Just like in August Rush, what PRO was seeking was also seeking him. Red Button idolised him at a time when PRO was hungry to hear the talent that was coming out of his hood, Soweto. PRO saw Red Button perform at Splash Jam and they became inseparable.
“When PRO signed to TS (Records), that’s when he brought me with him,” Red Button shares. “I’d open for him at performances – he was my idol. I’m actually very shy but PRO would always encourage me and tell me to not worry about people.”
“He taught me a lot but if you listen to his music, you can hear that he wanted us to unite. He had positive energy and a positive message in his songs and they would become hits. He taught us we are more powerful when we stick together.”
In this way, Red Button had a front-row seat to PRO’s lecture about life.
On Heads and Tales, there was a pensive ditty called Living The Way I Should, featuring the singer-songwriter Nothende. It saw PRO rap about his dream life, where his mansion is the size of a light house and Nothende write and sing an introspective chorus about rising from the bottom, never stopping and life being good.
“I was very nervous on that day,” Nothende recalls. “He was so chilled and made me trust in whatever I had to offer. When we got into the studio, we discussed the concept around what he had already written down.”
“It was something prophetic and what we envisioned for ourselves. It was the kind of energy we would want to keep in our journey as artists: to always remember where we came from while being grateful for where we are.”

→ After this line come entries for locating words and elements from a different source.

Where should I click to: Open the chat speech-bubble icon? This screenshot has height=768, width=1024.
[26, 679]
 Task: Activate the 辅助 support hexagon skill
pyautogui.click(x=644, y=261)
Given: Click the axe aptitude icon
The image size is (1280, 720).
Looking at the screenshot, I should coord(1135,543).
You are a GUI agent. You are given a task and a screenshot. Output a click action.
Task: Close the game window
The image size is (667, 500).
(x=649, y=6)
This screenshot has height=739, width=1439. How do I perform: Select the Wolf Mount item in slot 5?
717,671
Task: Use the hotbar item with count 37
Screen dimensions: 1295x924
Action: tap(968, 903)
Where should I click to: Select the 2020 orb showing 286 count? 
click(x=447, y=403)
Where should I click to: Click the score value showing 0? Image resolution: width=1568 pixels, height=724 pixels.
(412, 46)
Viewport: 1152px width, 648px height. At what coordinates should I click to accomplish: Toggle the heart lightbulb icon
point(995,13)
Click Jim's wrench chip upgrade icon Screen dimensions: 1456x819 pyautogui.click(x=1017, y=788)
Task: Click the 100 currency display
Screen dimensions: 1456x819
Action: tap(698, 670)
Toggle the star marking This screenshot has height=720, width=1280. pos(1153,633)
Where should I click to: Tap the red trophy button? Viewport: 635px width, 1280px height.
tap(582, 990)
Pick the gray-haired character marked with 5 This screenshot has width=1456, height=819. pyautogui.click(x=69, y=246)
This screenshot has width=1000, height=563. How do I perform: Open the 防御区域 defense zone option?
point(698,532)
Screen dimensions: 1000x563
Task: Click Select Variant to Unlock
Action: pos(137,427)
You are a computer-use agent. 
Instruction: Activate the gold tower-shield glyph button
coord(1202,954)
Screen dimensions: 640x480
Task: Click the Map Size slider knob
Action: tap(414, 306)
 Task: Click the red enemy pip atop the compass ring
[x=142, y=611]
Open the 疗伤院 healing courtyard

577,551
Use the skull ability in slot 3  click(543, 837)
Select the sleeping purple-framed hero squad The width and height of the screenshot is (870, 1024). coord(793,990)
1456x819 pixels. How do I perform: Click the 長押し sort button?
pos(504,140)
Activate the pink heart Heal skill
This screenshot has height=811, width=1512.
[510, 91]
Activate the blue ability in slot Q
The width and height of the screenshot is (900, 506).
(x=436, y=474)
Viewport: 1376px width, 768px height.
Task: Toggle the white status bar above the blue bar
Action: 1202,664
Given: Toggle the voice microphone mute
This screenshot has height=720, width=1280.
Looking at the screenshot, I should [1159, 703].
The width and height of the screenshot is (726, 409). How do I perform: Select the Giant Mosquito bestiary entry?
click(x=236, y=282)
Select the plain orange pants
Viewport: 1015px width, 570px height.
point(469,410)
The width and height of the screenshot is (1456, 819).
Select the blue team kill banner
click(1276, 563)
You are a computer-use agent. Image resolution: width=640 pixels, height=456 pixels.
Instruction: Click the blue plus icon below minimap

Nothende believes PRO taught people how to stay grounded by living the way he thought he should. “Being a superstar in the industry makes it easy to succumb to those flashing lights,” she says. “He was never like that. He was genuinely happy for and wanted the best for people. What I learned from him is to see the good in people.”
PRO was generous with being genuine and this was most clear on YFM’s The Unrestricted Breakfast Show, with Thato and Thato. Here, the Big Thato was the Big Dawg: DJ Fresh.
In 2005, PRO’s debut album, Heads and Tales, was released. That was also around the time the gifted rapper, Kaydo, seemingly took issue with the attention bestowed upon PRO – who was then known as Prokid.
So lines were drawn and it was decided that PRO and Kaydo would battle it out through rhyme, live on Unrestricted.
“YFM was ideally positioned for everyone to chart their own path,” DJ Fresh explains. “PRO had just signed a deal with Gallo and I think Kaydo took exception to the hype. That was the genesis of the beef and we decided to make an appointment and promo-ed the hell out of it for a week,” he laughs.
Kaydo conceded defeat and said he’d give the win to PRO because “he’s taken it anyway”.
That became a lesson in standing your ground, even when you seem shaky in some rounds. PRO also taught the artists who followed his footsteps that there was pride in the mother tongue.
“In a lot of interviews we did before PRO, guys would force themselves to speak English even when speaking vernac would help them express themselves better,” says DJ Fresh. “As with his music, PRO used whatever language he found best to express himself. So not only did he do something special, he was something special.”
They say those who can’t do, teach. But PRO not only taught, he taught by being the example. So on Sunday, his peers and the students of his game will come together in his name to show us what they’ve learned.